Dalam pertemuan tersebut, PPI memaparkan konsep program pengabdian yang melibatkan pelajar diaspora dari berbagai negara untuk berkolaborasi mendukung agenda strategis pemerintah menuju Indonesia Emas 2045.
Menteri Pertahanan Sjafrie Sjamsoeddin menyambut baik inisiatif tersebut dan menilai langkah PPI sebagai bentuk kepedulian generasi muda terhadap masa depan bangsa. Menurut Menhan, pelajar Indonesia di luar negeri memiliki posisi strategis sebagai agen perubahan yang dapat menjembatani pengetahuan global dengan kebutuhan pembangunan nasional.
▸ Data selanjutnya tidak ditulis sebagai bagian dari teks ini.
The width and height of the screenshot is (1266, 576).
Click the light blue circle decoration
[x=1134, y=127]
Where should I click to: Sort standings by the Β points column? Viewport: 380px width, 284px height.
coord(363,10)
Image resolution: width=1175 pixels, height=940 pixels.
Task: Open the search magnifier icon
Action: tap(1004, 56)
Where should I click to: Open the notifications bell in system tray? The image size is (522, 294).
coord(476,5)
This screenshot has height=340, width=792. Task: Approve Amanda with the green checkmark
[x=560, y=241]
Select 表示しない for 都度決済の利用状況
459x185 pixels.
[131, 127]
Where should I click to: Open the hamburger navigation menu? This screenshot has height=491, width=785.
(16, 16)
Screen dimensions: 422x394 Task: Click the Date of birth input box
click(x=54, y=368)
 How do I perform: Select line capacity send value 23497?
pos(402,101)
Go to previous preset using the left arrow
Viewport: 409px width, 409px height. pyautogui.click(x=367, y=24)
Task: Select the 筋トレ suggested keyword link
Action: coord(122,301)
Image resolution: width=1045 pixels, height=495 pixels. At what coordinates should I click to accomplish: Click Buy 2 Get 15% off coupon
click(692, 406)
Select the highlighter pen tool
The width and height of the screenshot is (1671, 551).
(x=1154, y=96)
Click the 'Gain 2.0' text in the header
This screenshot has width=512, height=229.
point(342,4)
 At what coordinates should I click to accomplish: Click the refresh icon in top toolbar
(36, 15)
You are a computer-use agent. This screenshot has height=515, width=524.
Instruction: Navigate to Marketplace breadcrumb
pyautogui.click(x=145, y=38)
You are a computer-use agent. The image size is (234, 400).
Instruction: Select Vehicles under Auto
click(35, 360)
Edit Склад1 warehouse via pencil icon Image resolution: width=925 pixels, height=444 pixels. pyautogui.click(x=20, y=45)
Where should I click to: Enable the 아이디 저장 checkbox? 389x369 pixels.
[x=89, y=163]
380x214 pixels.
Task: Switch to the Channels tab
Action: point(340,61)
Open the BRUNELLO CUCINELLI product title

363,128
“Generasi muda diaspora memiliki peran penting dalam memperkuat daya saing bangsa. Program pengabdian seperti ini harus diarahkan agar sejalan dengan kepentingan nasional dan memberi dampak nyata bagi masyarakat,” ujar Menhan, sebagaimana dikutip dari keterangan resmi.
Menhan juga menekankan pentingnya agar pelaksanaan program PPI Dunia Mengabdi dapat disinergikan dengan program-program pemerintah, termasuk yang berkaitan dengan penguatan sumber daya manusia, inovasi, serta ketahanan nasional. Ia menegaskan bahwa setiap bentuk pengabdian perlu berlandaskan nilai-nilai kebangsaan dan semangat persatuan.
Sementara itu, perwakilan PPI menyampaikan bahwa program PPI Dunia Mengabdi 2026 dirancang sebagai platform kolaboratif pelajar Indonesia di luar negeri untuk berkontribusi melalui kegiatan edukasi, sosial, riset, hingga pemberdayaan masyarakat di berbagai daerah di Indonesia.
PPI menilai keterlibatan pelajar diaspora dalam pembangunan nasional merupakan bentuk tanggung jawab moral sekaligus pengabdian kepada tanah air, sejalan dengan visi besar Indonesia Emas 2045.
Melalui audiensi ini, Kementerian Pertahanan dan PPI diharapkan dapat membangun komunikasi dan kerja sama yang berkelanjutan, sehingga program PPI Dunia Mengabdi 2026 dapat berjalan efektif, terarah, dan memberikan manfaat luas bagi masyarakat serta pembangunan bangsa.